"Mind Games" is a song written and performed by John Lennon, released as a single in 1973 on Apple Records. It was the lead single for the album of the same name. The UK single and album were issued simultaneously on 16 November 1973. In the US it peaked at No. 18 on the Billboard Hot 100 and No. 10 on the Cashbox Top 100. In the UK it peaked at No. 26.

Background
This song, which was begun in 1969 was originally titled "Make Love, Not War", a popular anti-war slogan at that time. Another song, "I Promise", contains the melody that would later appear on "Mind Games". The original Lennon demos for "Make Love, Not War" and "I Promise", recorded in 1970, are available on the John Lennon Anthology. Lennon finished writing the song after reading the book Mind Games: The Guide to Inner Space by Robert Masters and Jean Houston (1972). Lennon later encountered Masters in a restaurant and told him, "I am one of your fans. You wrote Mind Games."

This eloquent track evoked lingering hippie sentiments mixed with the evolving mysticism of the early 1970s. In keeping with the original theme, the lyrics advocate unity, love, and a positive outlook.  According to Billboard, the song asserts "that positive thoughts are the answer to happiness.  The lyric "YES is the answer" is a nod to his wife Yoko Ono's art piece that brought them together originally. The song was recorded as Lennon split with her for his 18-month "lost weekend" with May Pang. Although it did not involve producer Phil Spector, it nonetheless revealed what Lennon had learned from working with him.

Cash Box said that "top flight vocal performance backed by that steady, yet driving, tempo accentuates some great lyrics, all in making for a great song."

Personnel
John Lennon – vocals, guitar, slide guitar, clavichord
David Spinozza – guitar
Ken Ascher – Mellotron
Gordon Edwards – bass guitar
Jim Keltner – drums
Personnel per The Beatles Bible.

Chart performance

Weekly charts

Year-end charts

Regional popularity
"Mind Games" did best in Chicago, where it reached number six on the weekly survey of radio superstation WLS-AM.  It was ranked as the 81st biggest hit of 1973.

Cover versions
In 1990 South African musician Ratau Mike Makhalemele released an EP of Lennon covers including a 16-minute-long version of Mind Games.

In 1995, it was recorded by George Clinton for the John Lennon tribute album Working Class Hero: A Tribute to John Lennon.

In 1997, it was recorded by DJ Krush with vocals by Eri Ohno for the album MiLight.

In 2001, Kevin Spacey performed the song in New York as part of the tribute concert Come Together: A Night for John Lennon's Words and Music, shortly after 9/11.

The Irish band Hal covered Mind Games for Q Magazine in 2005.

In 2006, it was covered by German rock /pop group MIA., as well as Australian band, Eskimo Joe, as part of the project Make Some Noise to support Amnesty International.

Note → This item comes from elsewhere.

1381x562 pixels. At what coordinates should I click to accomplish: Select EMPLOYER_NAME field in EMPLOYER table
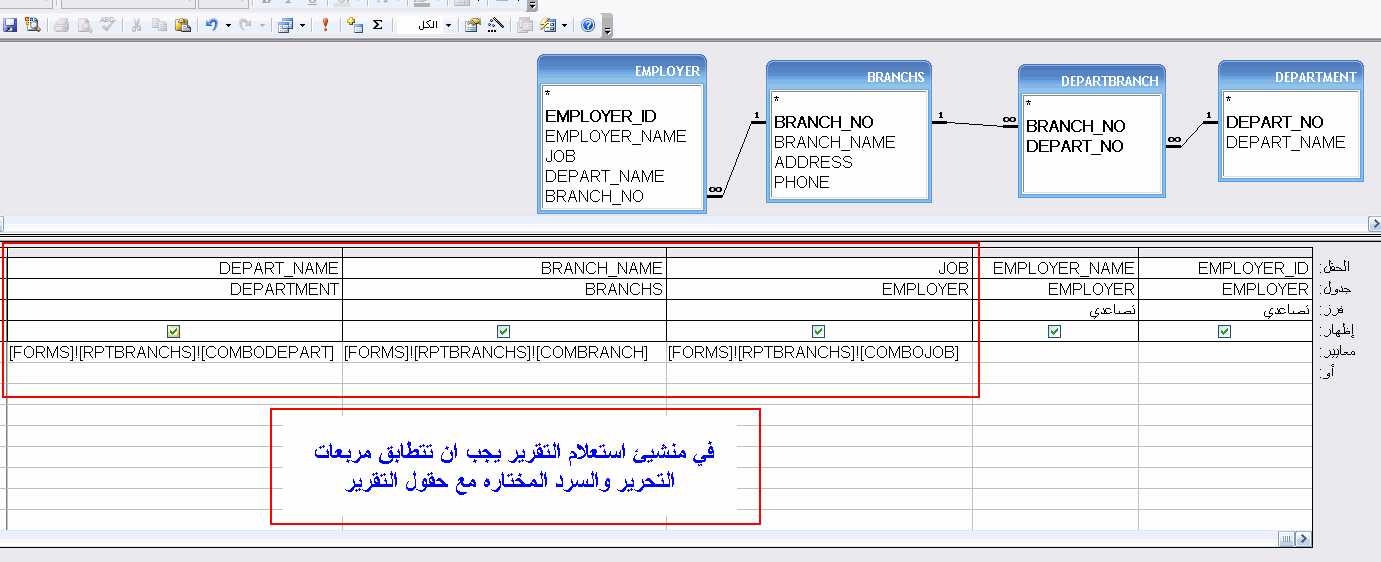pos(616,136)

Eskimo Joe's cover would also appear on the International release of "Instant Karma: The Amnesty International Campaign to Save Darfur" as well as the Complete Recordings of the same project.

In 2007, Gavin Rossdale's version appeared on Instant Karma: The Amnesty International Campaign to Save Darfur as an iTunes exclusive bonus track.

In April 2009, Sinéad O'Connor's version of the song recorded in the mid 1990s appeared on the re-released deluxe edition of her second album, I Do Not Want What I Haven't Got.

In 2017, Arcade Fire released a cover on Spotify, and performed the song multiple times live in concert.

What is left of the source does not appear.